The other and significant lack of frankness is Senator Brown’s assertion that this legislation could be used in an industrial dispute or civil protest, and he referred in his speech to the Franklin Dam situation. In fact, section 51G of the bill says the Defence Force must not be utilised to:

… stop or restrict any protest, dissent, assembly or industrial action, except where there is a reasonable likelihood of the death of, or serious injury to, persons or serious damage to property.

Again, that is a reasonable restriction that was not referred to sincerely and frankly by Senator Brown. He argues indirectly that these powers have been broadened insofar as the bill gives power to the members of the Defence Force to protect critical infrastructure. In that context, they are entitled to use reasonable force. I think section 51T is the section dealing with critical infrastructure. Senator Brown does not refer to the fact that before infrastructure can be designated as critical, the two authorising ministers, on reasonable grounds—specifically on reasonable grounds, permitting challenge—must be satisfied not only of the likelihood of threat or damage to that infrastructure but also, significantly, that the damage or disruption would directly or indirectly endanger the life of or cause serious injury to other persons. And, as a result of amendments, that has to be with consultation with state governments, barring a situation of urgency. So again the two ministers have to be satisfied that death or serious injury will be a likely occurrence as a result of this terrorist event—again linked specifically with the power of members of the ADF to use force. So again he is being less than frank, unfortunately, with the Australian people in terms of voicing that concern, which is unsound on the basis of those protective mechanisms.

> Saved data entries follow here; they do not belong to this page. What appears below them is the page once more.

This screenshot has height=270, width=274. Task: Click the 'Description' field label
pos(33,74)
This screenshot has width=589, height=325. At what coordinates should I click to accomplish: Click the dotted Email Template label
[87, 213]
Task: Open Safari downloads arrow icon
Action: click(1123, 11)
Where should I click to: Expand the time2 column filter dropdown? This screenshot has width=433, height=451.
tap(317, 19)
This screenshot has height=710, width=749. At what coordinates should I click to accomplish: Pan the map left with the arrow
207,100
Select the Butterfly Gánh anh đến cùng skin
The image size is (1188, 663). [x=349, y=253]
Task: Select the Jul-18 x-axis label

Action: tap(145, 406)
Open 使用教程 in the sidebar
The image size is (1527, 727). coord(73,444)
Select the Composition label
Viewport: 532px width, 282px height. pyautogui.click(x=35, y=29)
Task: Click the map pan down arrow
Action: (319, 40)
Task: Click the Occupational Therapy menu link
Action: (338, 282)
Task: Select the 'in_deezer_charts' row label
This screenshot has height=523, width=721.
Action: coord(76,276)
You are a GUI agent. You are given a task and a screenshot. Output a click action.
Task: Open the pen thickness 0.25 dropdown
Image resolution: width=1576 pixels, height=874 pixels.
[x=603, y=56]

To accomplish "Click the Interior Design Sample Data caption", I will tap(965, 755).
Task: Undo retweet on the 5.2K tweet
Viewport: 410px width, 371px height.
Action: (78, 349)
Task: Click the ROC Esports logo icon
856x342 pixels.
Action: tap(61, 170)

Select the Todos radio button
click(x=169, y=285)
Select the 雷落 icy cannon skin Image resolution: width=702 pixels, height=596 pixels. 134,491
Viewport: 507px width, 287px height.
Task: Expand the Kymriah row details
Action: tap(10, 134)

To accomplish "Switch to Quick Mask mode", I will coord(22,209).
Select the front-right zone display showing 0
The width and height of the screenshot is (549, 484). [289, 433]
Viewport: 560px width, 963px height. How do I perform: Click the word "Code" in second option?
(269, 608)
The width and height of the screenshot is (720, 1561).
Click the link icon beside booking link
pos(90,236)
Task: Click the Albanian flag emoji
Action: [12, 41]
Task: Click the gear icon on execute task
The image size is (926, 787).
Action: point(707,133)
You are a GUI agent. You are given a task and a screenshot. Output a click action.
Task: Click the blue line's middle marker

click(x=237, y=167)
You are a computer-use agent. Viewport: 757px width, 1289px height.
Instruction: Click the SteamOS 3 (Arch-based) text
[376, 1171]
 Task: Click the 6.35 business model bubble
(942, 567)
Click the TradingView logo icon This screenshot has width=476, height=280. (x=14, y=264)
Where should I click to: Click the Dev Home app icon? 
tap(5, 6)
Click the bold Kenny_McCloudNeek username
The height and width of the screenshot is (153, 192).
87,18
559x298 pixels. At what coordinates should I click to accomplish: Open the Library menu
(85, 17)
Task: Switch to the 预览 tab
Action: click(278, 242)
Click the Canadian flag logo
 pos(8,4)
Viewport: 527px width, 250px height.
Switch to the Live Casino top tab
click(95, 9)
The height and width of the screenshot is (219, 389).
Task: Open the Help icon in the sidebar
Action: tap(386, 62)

This all comes back to which way you are looking at these arguments. If you look at the arguments from the point of view of those checks, restrictions and accountability, the whole intent of the legislation is to protect—to prevent the loss of life of, in particular, civilians in the event of a terrorist event. To attempt to turn it around and say that the intent is to enable the Defence Force to go out and take life is wrong. In that context, article 6 of the International Covenant on Civil and Political Rights has been invoked by Senator Brown, who says that the legislation offends that. That article says:

Every human being has the inherent right to life. This right shall be protected by law. No one shall be arbitrarily deprived of his life.

In terms of people being arbitrarily deprived of life, there is no event that is more likely to deprive someone arbitrarily of their life—including children who may be innocently on a train—than a terrorist event. This legislation is designed to prevent a terrorist event and to respond to a terrorist event. It is soundly based in terms of the safety mechanisms of call-out. It is sensibly based in terms of the operational requirements. You can always have additional accountability regimes, but in terms of the accountability regimes that apply under this legislation as compared to a general use of executive powers, there is simply no comparison. These accountability measures are appropriate. In summary, the opposition fully supports this legislation. I move:

That all words after “That” be omitted with a view to substituting the following words: “whilst not declining to give the bill a second reading, the House calls upon the Government to:

(1)
undertake urgent discussions with State and Territory Police Ministers with a view to clarifying the interaction between the application of the substantive criminal law of the Jervis Bay Territory pursuant to these proposed amendments and the criminal laws of the respective States and Territories of Australia; and
(2)
clarify potentially overlapping and inconsistent chains of command between the Chief of Defence Force and State and Territory Commissioners of Police in respect to a call out of the ADF to assist civilian policing authorities”.